** TESTO DELL'ESERCIZIO **
● ● ● ● ●

DI GIANLUCA BIFOLCHI
Non mi piacciono molto gli atei e gli anticlericali, benché sia ateo e anticlericale io stesso. In primo luogo quella dell’attacco alla Chiesa mi sembra diventata la moda di “spiriti liberi” molto prudenti che si scelgono gli obiettivi polemici con il criterio delle battaglie facili. Mi piacerebbe vedere costoro non in una società altamente secolarizata come la nostra, ma qualche paio di secoli fa, quando la Compagnia di Gesù decideva anche cosa dovevi indossare. Penso che i loro furori iconoclasti sarebbero stati di assai più lieve entità. E che dire dei “liberisti, libertari, liberali”, alla Marco Pannella che vorrebbero abbattere il Dio dei Cristiani per sostituirlo con quello del mercato e degli eserciti? E in effetti, molto del fastidio che i Cristiani oggi ispirano, soprattutto in realtà del Terzo Mondo, ha a che fare con la loro irriducibilità all’ordine dei valori neoliberisti. Ovviamente anche la mia mitezza viene messa a dura prova dalla crescente inframettenza pretesca sulle questioni civili italiane. L’attacco alla 194, la legge sull’interruzione volontaria di gravidanza, ne è l’esempio più evidente e recente.

● ● ● ● ●

** ELENCO FORNITO **

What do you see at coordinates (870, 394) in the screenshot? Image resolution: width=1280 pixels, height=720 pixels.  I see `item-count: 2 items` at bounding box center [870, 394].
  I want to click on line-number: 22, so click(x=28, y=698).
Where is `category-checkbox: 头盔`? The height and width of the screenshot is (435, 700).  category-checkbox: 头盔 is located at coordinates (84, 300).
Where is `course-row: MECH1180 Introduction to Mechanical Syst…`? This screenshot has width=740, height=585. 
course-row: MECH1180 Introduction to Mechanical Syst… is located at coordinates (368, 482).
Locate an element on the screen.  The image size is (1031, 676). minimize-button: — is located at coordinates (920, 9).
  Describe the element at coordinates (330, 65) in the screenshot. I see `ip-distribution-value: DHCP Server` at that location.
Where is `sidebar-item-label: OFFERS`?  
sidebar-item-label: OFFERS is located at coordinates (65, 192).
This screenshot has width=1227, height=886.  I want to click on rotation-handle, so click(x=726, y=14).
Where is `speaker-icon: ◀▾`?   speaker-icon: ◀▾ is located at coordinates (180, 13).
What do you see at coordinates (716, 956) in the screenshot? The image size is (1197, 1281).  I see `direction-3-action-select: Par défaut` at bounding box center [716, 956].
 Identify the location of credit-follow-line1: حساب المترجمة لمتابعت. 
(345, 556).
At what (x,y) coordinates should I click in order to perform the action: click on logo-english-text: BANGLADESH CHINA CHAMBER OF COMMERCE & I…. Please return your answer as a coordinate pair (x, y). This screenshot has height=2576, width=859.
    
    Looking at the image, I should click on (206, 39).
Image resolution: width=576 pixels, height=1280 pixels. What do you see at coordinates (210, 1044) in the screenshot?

● ● ● ● ●

** CONSEGNA **
Rispondi in breve a queste domande sul testo dell'esercizio, numerando le risposte nello stesso modo.
1. Che cosa decideva la Compagnia di Gesù qualche paio di secoli fa?
2. Con quale Dio i "liberisti, libertari, liberali" vorrebbero sostituire il Dio dei Cristiani?
3. Quale legge viene indicata come l'esempio più evidente e recente dell'inframettenza pretesca?
Per rispondere basati unicamente sul testo dell'esercizio.

** RISULTATO DELL'ESERCIZIO **
1. Decideva anche cosa si doveva indossare.
2. Con il Dio del mercato e degli eserciti.
3. La 194, la legge sull'interruzione volontaria di gravidanza.